Irene,
There are pros and cons to being a contractor with experience in many domains and versus one who is very specialized. You seem to be most disappointed with a lack of increasing bill rate. You're right that some specialists can demand a rather high rate, but remember that comes with a trade-off. If that person ever loses their job the number of open positions that will work for them is much much smaller. As a contractor who has experience in many domains and many project types, you should be extremely versatile. In fact, I'd argue that your leverageable BA skills are typically more important than detailed domain knowledge since a BA with a large breadth of experience has more tools to learn a new domain more rapidly than a BA that has less cross-functional experience. Still, this is a decision you will have to make. Personally, I'd take the breadth of experience.
Since you specifically mentioned SAP consulting, I will share some very specific thoughts. I have a close friend who has spent the last 20 years as an SAP consultant in the Business Intelligence space. He has done extremely well. He started his own SAP consultant placement firm where he staffed SAP projects with SAP consultants. Eventually he sold the firm to a company that brought his team in-house. They brought him as well to continue to expand the practice for them. So far so good, right?

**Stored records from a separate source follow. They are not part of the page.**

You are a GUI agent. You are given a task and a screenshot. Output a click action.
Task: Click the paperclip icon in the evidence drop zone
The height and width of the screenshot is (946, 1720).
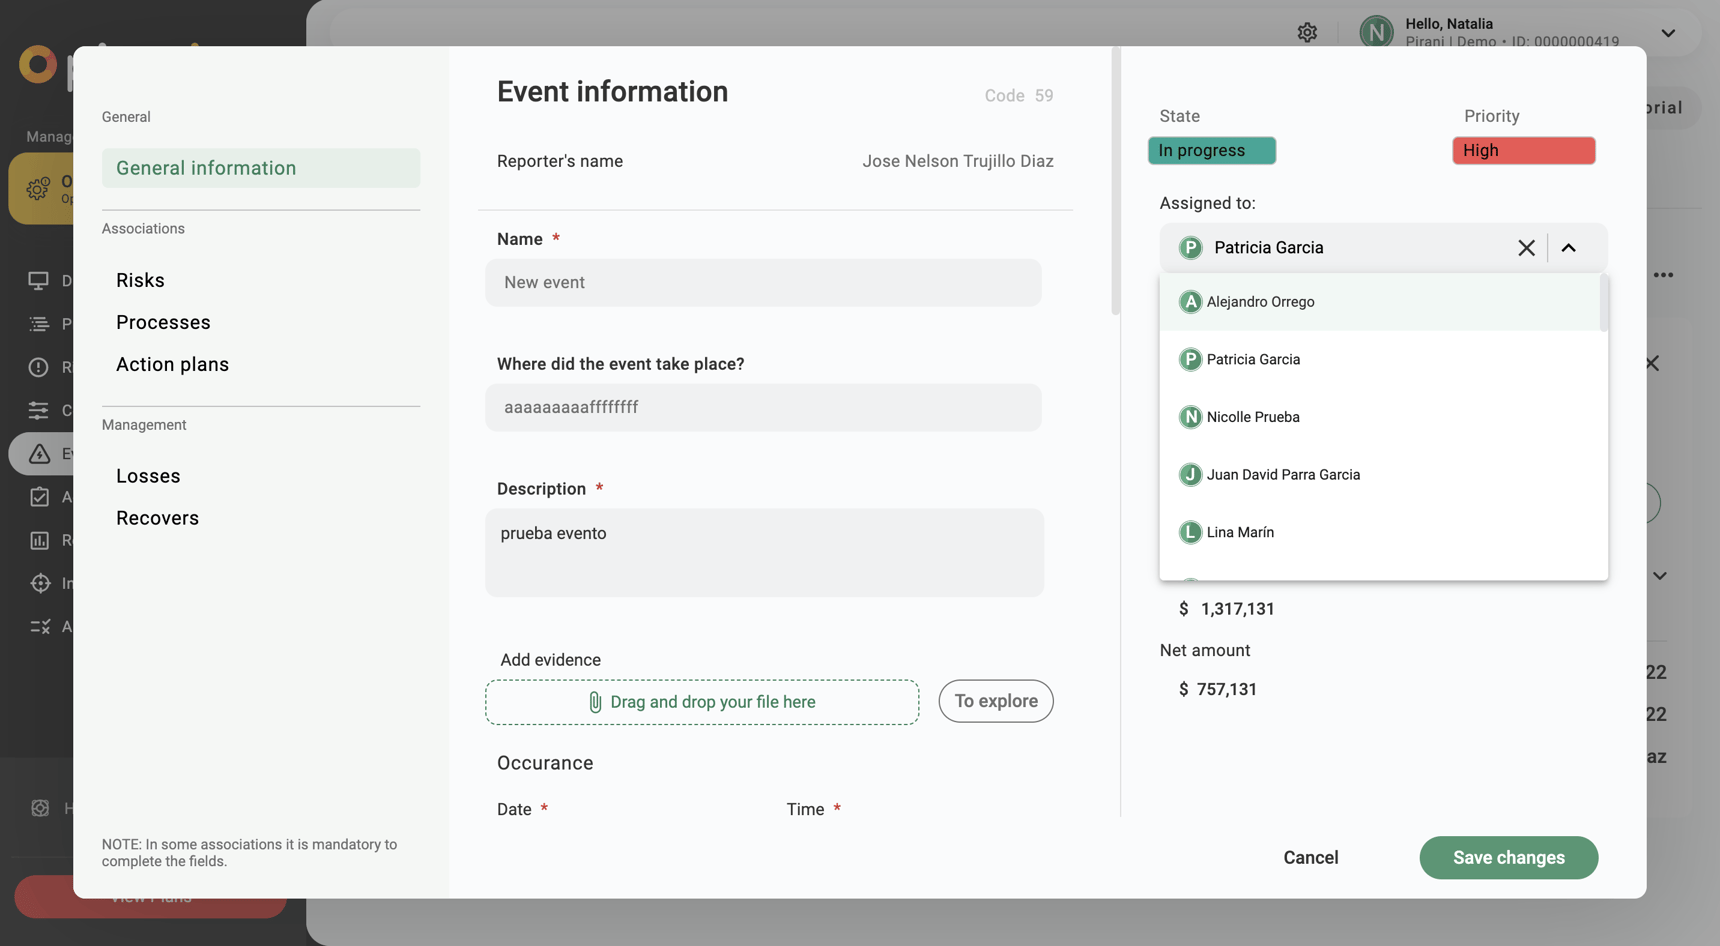click(596, 702)
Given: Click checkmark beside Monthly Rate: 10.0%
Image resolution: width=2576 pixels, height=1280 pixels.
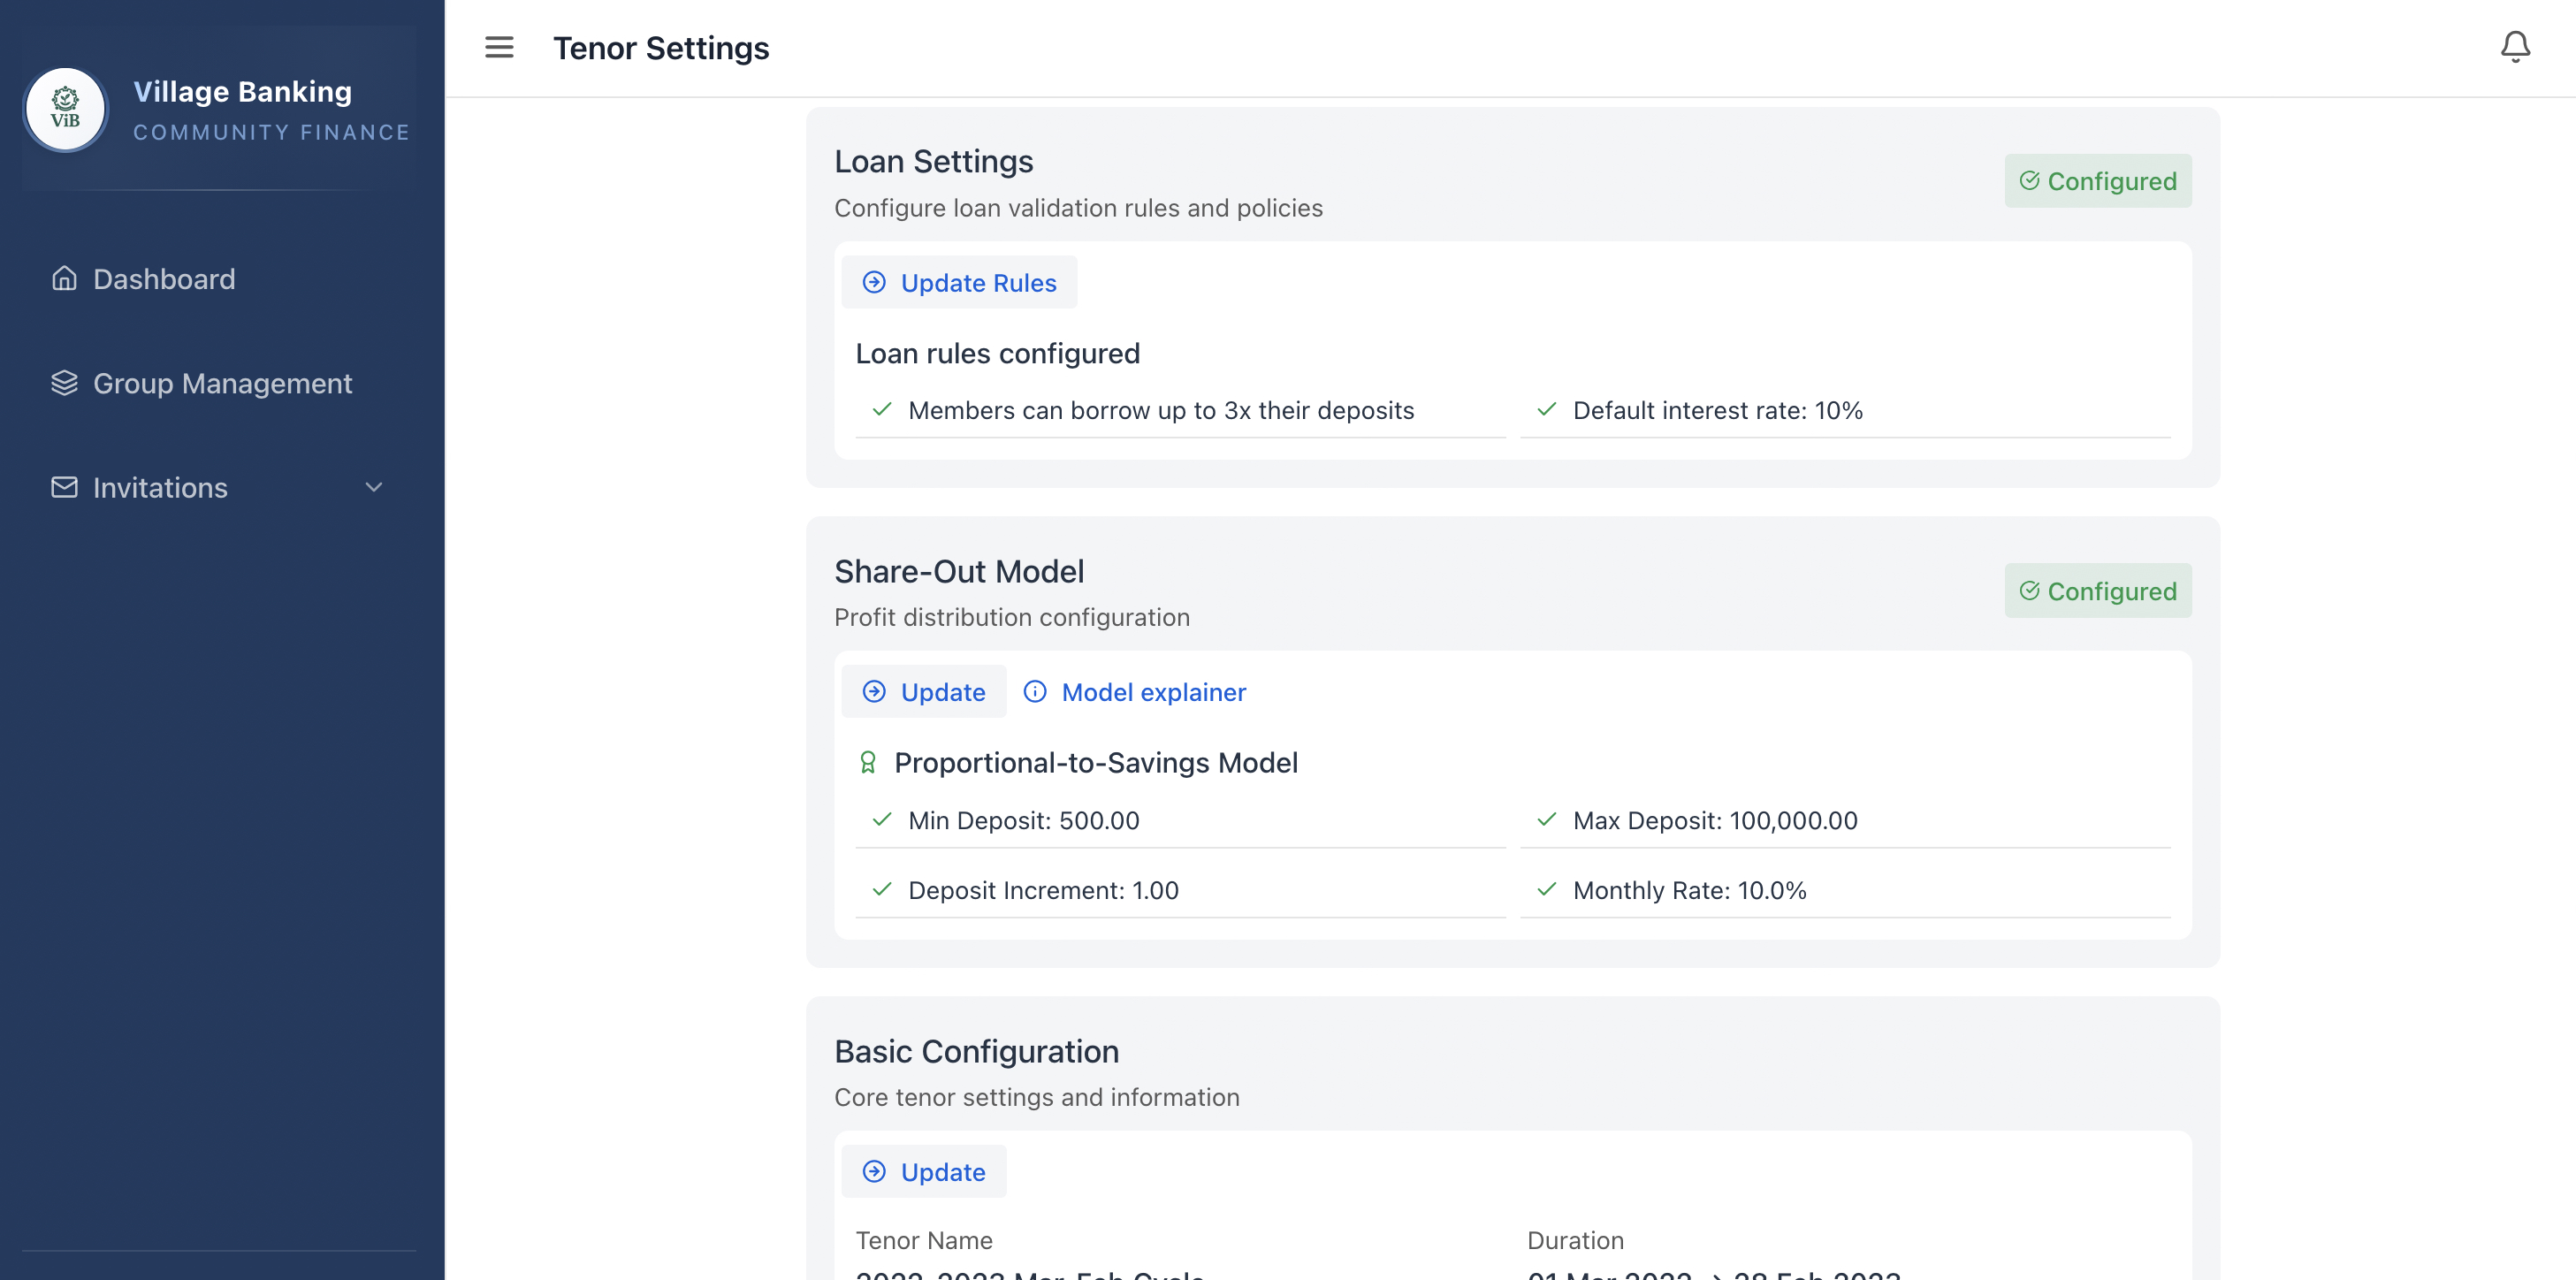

While talking over a couple of beers just last week he told me that he now feels he's in a dying field/technology. SAP is not the leader it once was with so many other BI firms (including Tableau) adapting, changing, and delivering powerful solutions. It's a much more crowded space and he fears his highly specialized experience will soon be a detriment if he needs to find new work. Let this be food for thought as you weigh whether you want to be very specialized or very broad in your experience.